Noonan joined them. One large shrimp was curved over the edge of his wine glass. He dunked it in the wine and ate it.
“May I join the conversation?” he said.
“Cameron was just saying that it’s supposed to be good weather on the Fourth,” Maureen said.
Across the lawn, Matt Smith choked while he was laughing. A woman Maureen had never seen before patted him on the back.
“You know where he got all his money?” Cameron Petrus said. “His great-great-grandfather or some ancestor of the great-great-grandfather invented the jump rope.”
“The jump rope?” Noonan said.
“Wooden handles,” Cameron Petrus said, spreading his arms as if he were about to conduct an orchestra. He twirled his arms and jumped on his toes.
Hildon was walking the length of the large table, lighting citronella candles. Two of the writers were stretched out on the lawn, arm wrestling. The woman standing with Matt Smith dropped her glass and jumped back as the wine splashed. Maureen looked around. A year before, the party had been in a big canvas tent. She had worn a toga. She had served pita bread and hummus. It had rained on the Fourth of July. Two days later she had been on the phone, ordering a set of glasses from the Horchow collection, when she suddenly felt blood soaking her pants, and miscarried, without having known she was pregnant.
2
THE day after the party, the heat came on so suddenly that the Green Mountains almost disappeared in the haze. Lucy Spenser sat in the grass, on her side lawn, feeling a little sorry for herself. This had been the time, five years ago, that Les Whitehall had gotten a job teaching in Vermont once they had moved here. He had been gone for a year, though the mailbox on the road across from the house was still marked Spenser/Whitehall. It had caught her eye as she returned from her morning walk, and suddenly she had felt the heat, the flies seemed to buzz louder and to be more persistent, and the air seemed as dense as icing.

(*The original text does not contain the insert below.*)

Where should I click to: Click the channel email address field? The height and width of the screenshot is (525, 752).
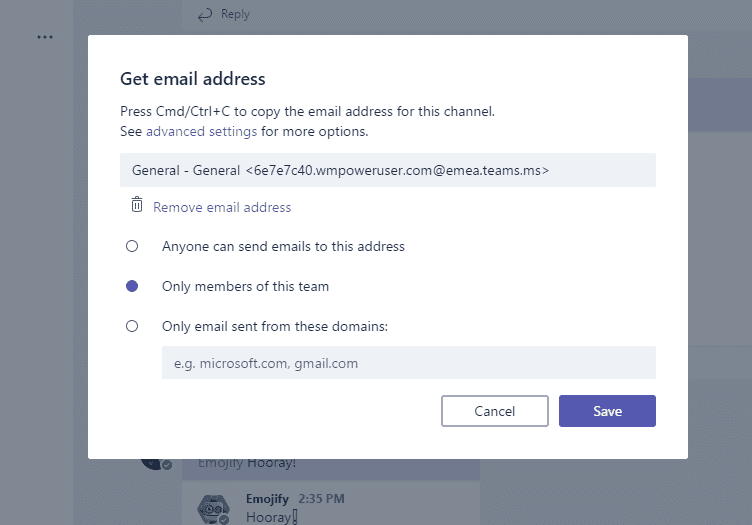click(388, 170)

Since Les had taken off, she hadn’t figured out how to get her life going again. It was not that the two of them had had specific plans that had been interrupted, but that when he left she realized that she had lived so long without thinking of the future that now it was difficult to imagine what she should do. There was really no routine to her life except that once a week Hildon drove to her house to pick up the column. It still amazed her that her oldest friend had started a magazine on the $50,000 profit he had made selling land, and that it had become so successful that it had just been bought by a corporation.
Hildon was quite up front about telling his friends that the magazine’s success was proof positive that the entire country was coked-out. Hundreds of readers wrote in every month — readers who had caught the slightest, trendiest in-jokes. Unsolicited manuscripts rolled in that were either works of such quality that Swift must have rolled over in his grave or suitable evidence of mass psychosis. Thousands of people had filled out a request form, in the last issue, to have the psychmobile come to their houses. This was one of Hildon’s new concepts; it was modeled on the idea of the bookmobile, but instead of books to check out, there was a staff of psychologists to evaluate people’s mental condition and see whether they should be checked in.